今晩の夕食をどうしようなどと考えながら歩いていると、ドンッとこの時期には珍しい厚手のロングコートを着た人とぶつかった。
「すみません。」
そう謝ると相手な人もペコっとお辞儀をしていった。
考え事をしながら歩くものじゃないなと思いながら会社に向かった。
「あれ…ないな…。」
「どうしたんすか?」
「いや、ケツポケットに入れてた財布がなくて…。」
「ええ〜先輩、ポケットに財布入れてるんですか?」
ダメですよう、と後輩に指摘される。
「つい癖で…な。」
「だからなくなるんですよ。ってか家に置いてきたんじゃないっすか?」
「いや、置いてきてたら電車に乗れてないよ。」
「佐藤くん、どうしたんだい?」
営業部の部長だ。
「お疲れ様です。いや、なんでもないです。」
「先輩、財布落としたんですって。」
俺が最後まで言い終わる前に割り込んできた後輩。
財布の話をこれ以上したくはなかったし、部長に話したところで財布が返ってくるわけでもない。気が利かない後輩だ。
「それ、すられたんじゃないか?」
「すられた…ですか?」
普段からあまり聞かない単語にかなり驚いている。後輩も驚いているのかぽかんと口を開けている。

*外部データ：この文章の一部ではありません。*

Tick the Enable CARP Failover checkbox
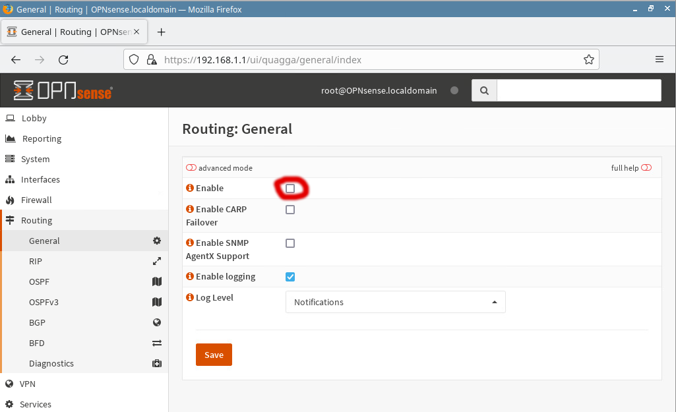pos(290,210)
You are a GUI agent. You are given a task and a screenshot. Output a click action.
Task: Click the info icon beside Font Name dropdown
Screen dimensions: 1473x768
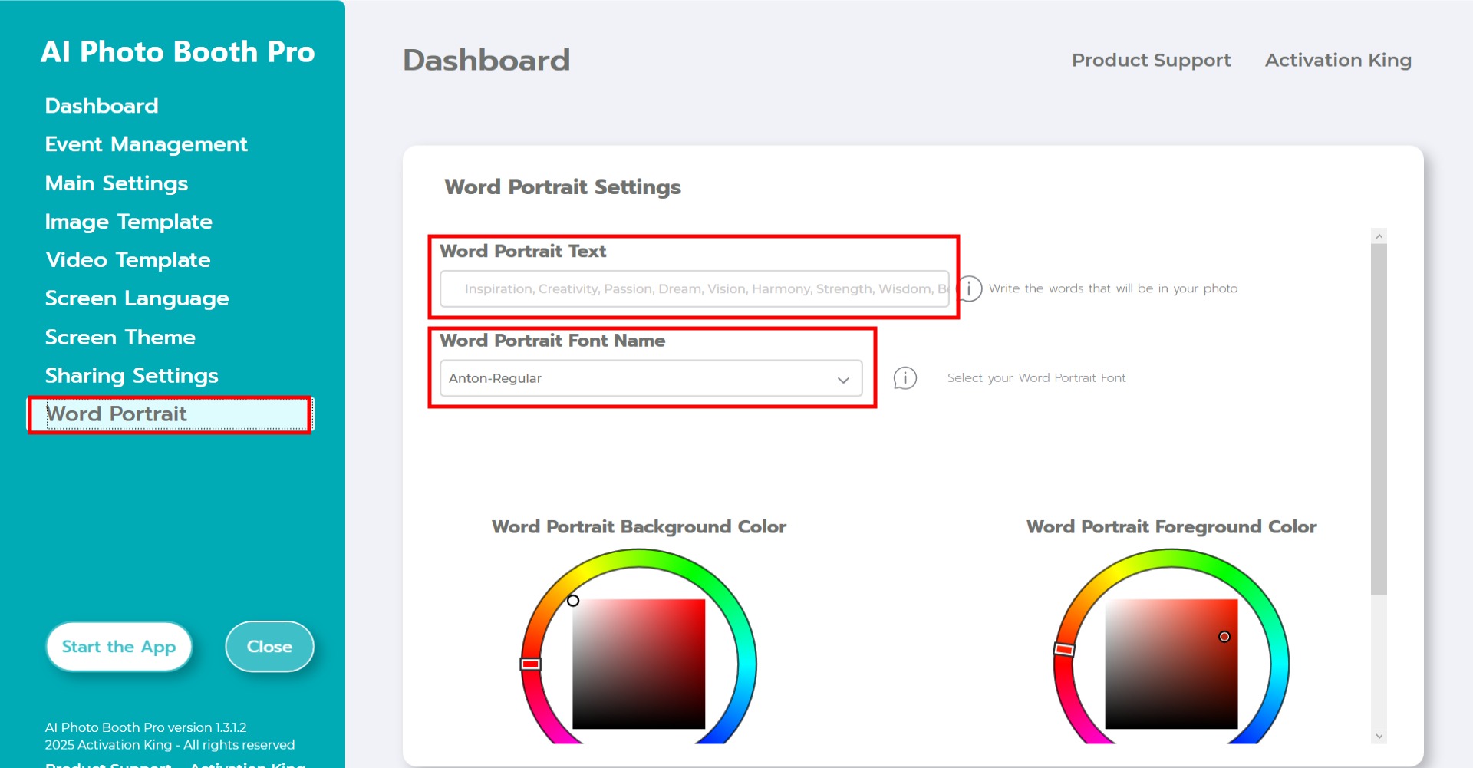tap(905, 378)
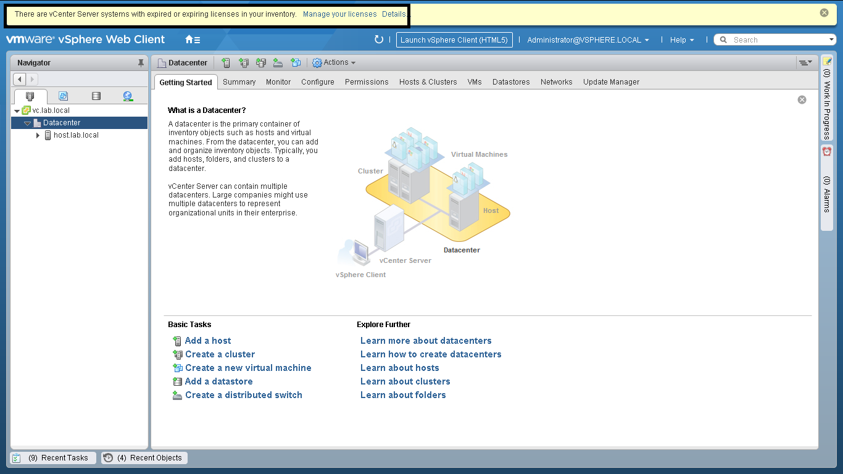Click the Add Host toolbar icon
Image resolution: width=843 pixels, height=474 pixels.
click(x=226, y=63)
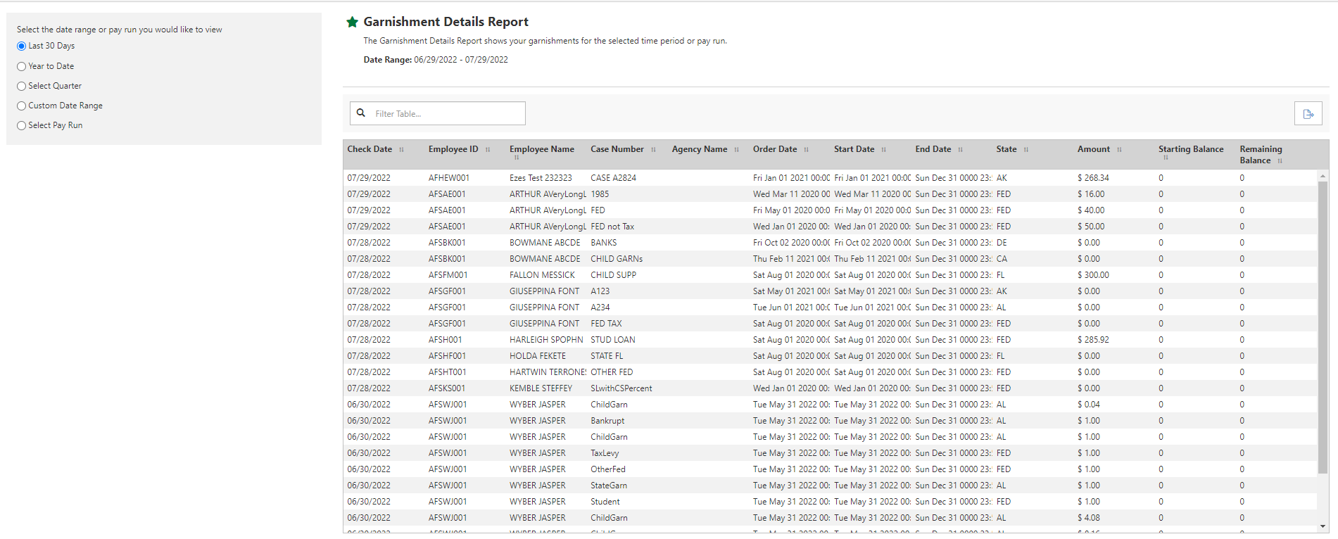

「ここ最近営業で回っている帰り道で商店街の人と話すんだが、スリが多発しているらしいんだよ。しかもそのスリをしている奴がこの間商店街の雑貨屋でなん回も万引き行為をしている姿が防犯カメラに写っていて警察に被害届を出したりしてるらしいよ。」
「救いようのない奴ですね〜…。」
「部長、そいつの特徴とかってわかりますか?」
「まさか先輩、スられたとか言いませんよね…?」
そう聞くと部長が腕を組んで髪の毛の少ない頭をポリポリ掻いた。
「確か茶色い厚手のロングコートを着ている…とかだったような…?」
「厚手のロングコート!今朝ぶつかってきた人が着てた…!」
「ええ〜…せんぱ〜い、なあにやってんすか?」
言い方が控え目に言ってすごくうざい。
「佐藤くん、財布の中身は?」
「カードとかは入ってなくて、金も1、2万なんでまあ…。ただ、その財布去年妻が誕生日プレゼントにくれたやつで…。」
部長と後輩があからさまにうわ、という顔をした。
「先輩、ファイトっす!」
「俺はだが、一回妻のプレゼントをなくしたことがあって、それを言ったら1週間ろくに口をきいてくれなかったことがあった。」
部長がぽんっと俺の肩に手を置きプリントを後輩に渡して去っていった。
「勇太、営業行くぞ。」
「はあーい。」
後輩が気怠そうに鞄を持った。
ため息をつくと幸せが逃げる、ということを思い出し、朝たくさんため息をついたことを悔やんでまたため息をついた。